Thursday, February 3, 2011

The Future Of QE

One thing that is certain is some day QE will end.  Either because the economy is truly self-sustaining or because someone forces the Fed's hand, possibly even the Fed.   Too many people use the blanket excuse "the Fed will just print money."  The reality is, 90% of those who say that don't even understand what it means.

It is truly amazing how the Fed has conditioned all of us.  If you are bullish, you are leveraged and unhedged.  You believe in the power of the Bernanke put. If you are bearish you have been beaten up pretty badly and are now simply managing risk and limiting any exposure to the short side.

Something will occur that is unforeseen that will stop QE and in a timeline different than what the majority think.  I say that for the simple reason that the majority is always wrong.  There will be some event that no one factored in.  With QE the Fed expected a weak dollar and lower yields.  Lower yields is what they sold as the benefit of QE but the opposite has happened.  The Fed did get their weak USD but its impact has reached far beyond exports.

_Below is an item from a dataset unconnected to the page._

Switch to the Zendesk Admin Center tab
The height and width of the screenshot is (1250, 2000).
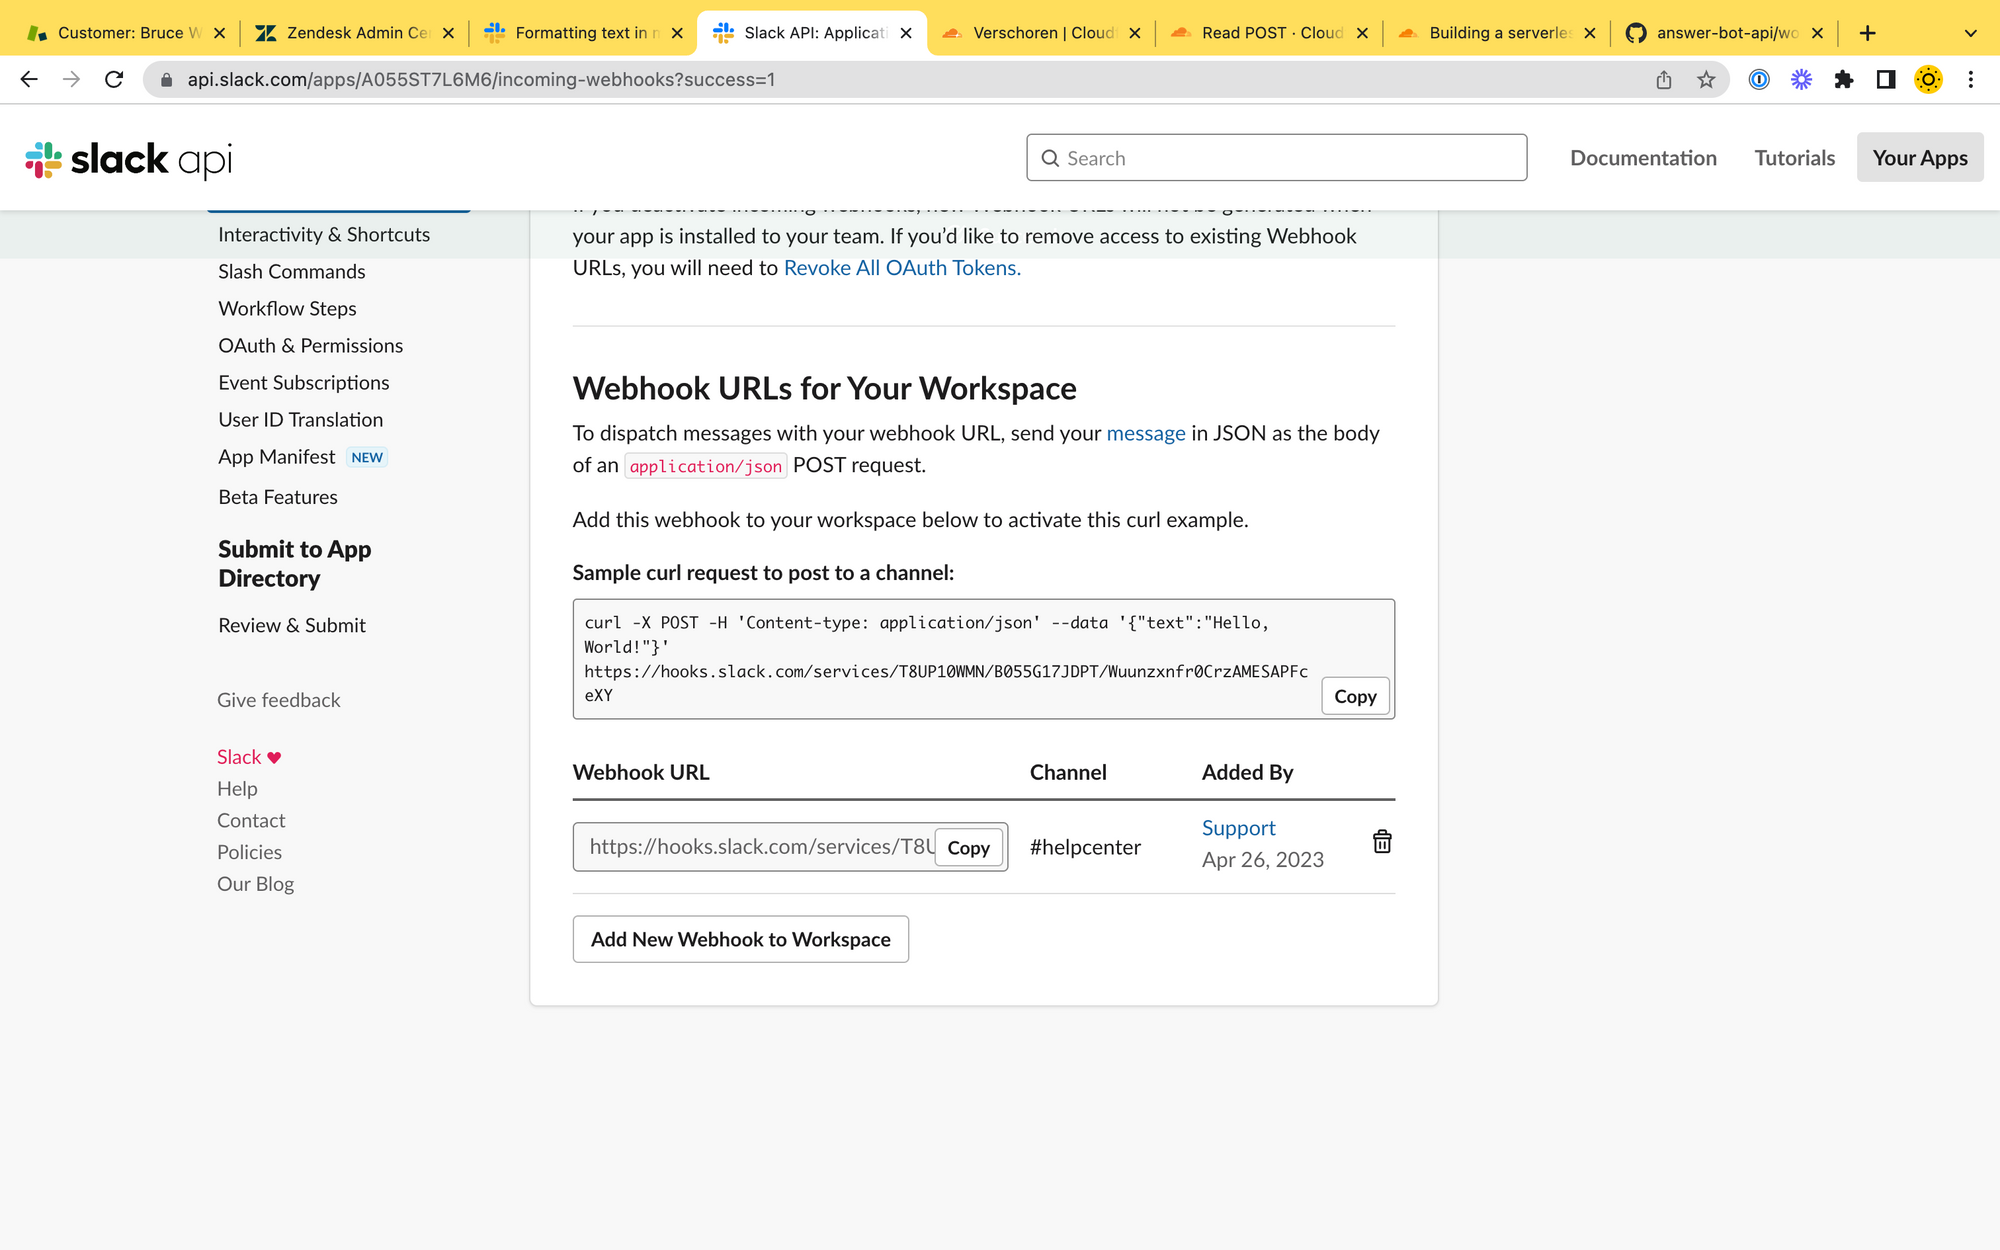357,33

US manufacturing data has been solid the past few months as was the trade portion of the Q4 GDP report.  Beyond the headlines though something that has stood out are rising prices.  The Fed knows of these price increases and their negative impact on the consumer.  They can't come out and say that though.  They are in the business of conditioning us to believe all is well.  I think the Fed made a huge miscalculation with their QE policy.

They underestimated the impact that QE would have on input costs.  Costs are rising so fast right now that margins are being squeezed.  For manufacturers of discretionary items, passing along these prices are next to impossible so costs will have to be reduced including lower payrolls (notice today's reported productivity gains at the expense of labor). Non-discretionary items will see prices passed along to the extent it is possible. Name brands though are losing market share to the generic brand sitting on the same shelf, so pricing power is limited.  Games will be played by selling smaller size products for the same price to hide inflation, but it's there and the consumer will be taxed.

The piece the Fed truly underestimated and what I suspect is the event that possibly forces the Fed's hand are global food riots.  What started as peaceful demonstrations have truly grown both in size and method.  Just two nights ago I watched protestors in Egypt picking up the trash to maintain the integrity of their community.  Tonight, the media is banned and molotov cocktails, rocks and gun fire litter the street.  Yemen saw 20,000 protestors come out tonight, Saudi Arabia had a small protest, Algeria, Tunisia had a successful protest, the list goes on.  Watch for this movement to grow faster than anyone ever expected.  I don't know of anyone who had this on their 2011 prediction list.

When QE2 was announced in August of 2010, it was a monetary policy to "inflate" the economy.  One of its many unintended consequences is the foreign policy nightmare is has created.  Global security is now at risk.  As the 2008 financial crisis taught us, many bad decisions are made during a crisis.  Watch for things to unfold and the poor decision making to continue.